Since I started following the Enterprise 2.0 movement, I have shifted my philosophy of knowledge management. I fall pretty close to Dave’s position.

“It’s not natural to chunk up material, to make it context specific; it is natural to share, blend and create fragmented material based on thoughts and reflections as we carry out tasks or engage in social interaction.”

Structured systems of knowledge and precedent are still useful. But, as Dave Weinberger points out in Everything is Miscellaneous, everyone has a different view on what the structure should be. Whatever taxonomy I create or a group decides upon, it will only be meaningful to some of the people some of the time. As the taxonomy gets more and more complex, the less useful it will be.

On many knowledge management projects, people ask for a very structured way of organizing content. Inevitably, they query the system for something that is outside the structure they requested.

The improved power of search, adding metadata and adding user comments have changed the way we should approach knowledge management.

If you are a KM practitioner I am sure you have received a request for matching the Google search. There is only one field to enter information; you just type in a few words. Obviously, the Google page rank algorithm is unique to the web and does not work well inside the enterprise.

We need a way to manipulate the search results inside the enterprise and add more context to our internal nodes of information.

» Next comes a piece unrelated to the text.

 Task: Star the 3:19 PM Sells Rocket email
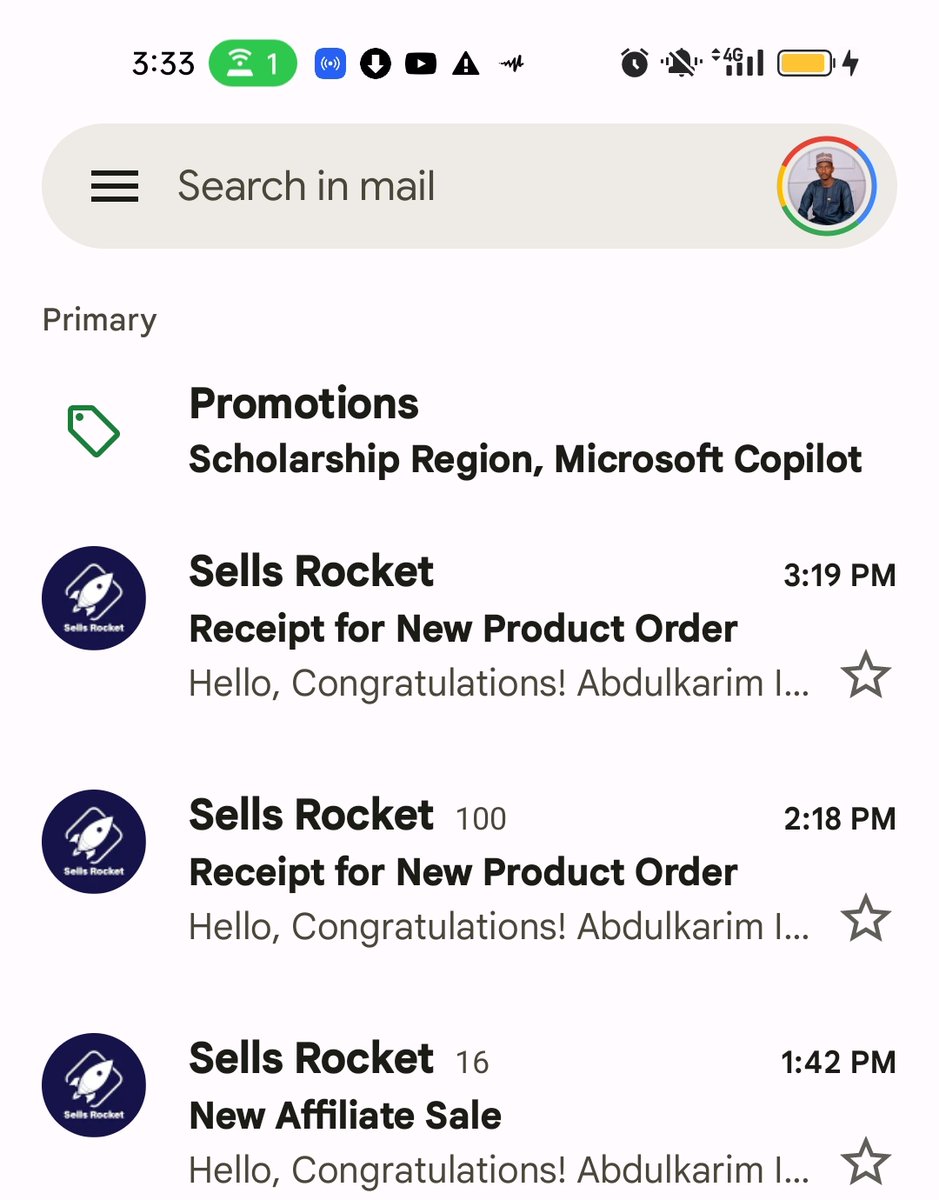865,675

Google does this by interpreting links to the nodes of information (webpages). We KM practitioners need some way to replicate this ability to add metadata to our knowledge artifacts. We need to better describe them, attribute authorship, rate them and add notes to them.

That is one of the reasons that I am enthusiastic about products like Vivisimo’s social search. [Using Social Search to Drive Innovation through Collaboration][The Four Types of Search and Vivisimo's Social Search].

Structured systems of knowledge and precedent are very useful for law firms. As law firms we need to highlight the better forms and precedents for reuse. I believe we need to rethink how they are highlighted, where they are stored and what people can do with them to keep them organized. Organized in a way that is meaningful to each individual.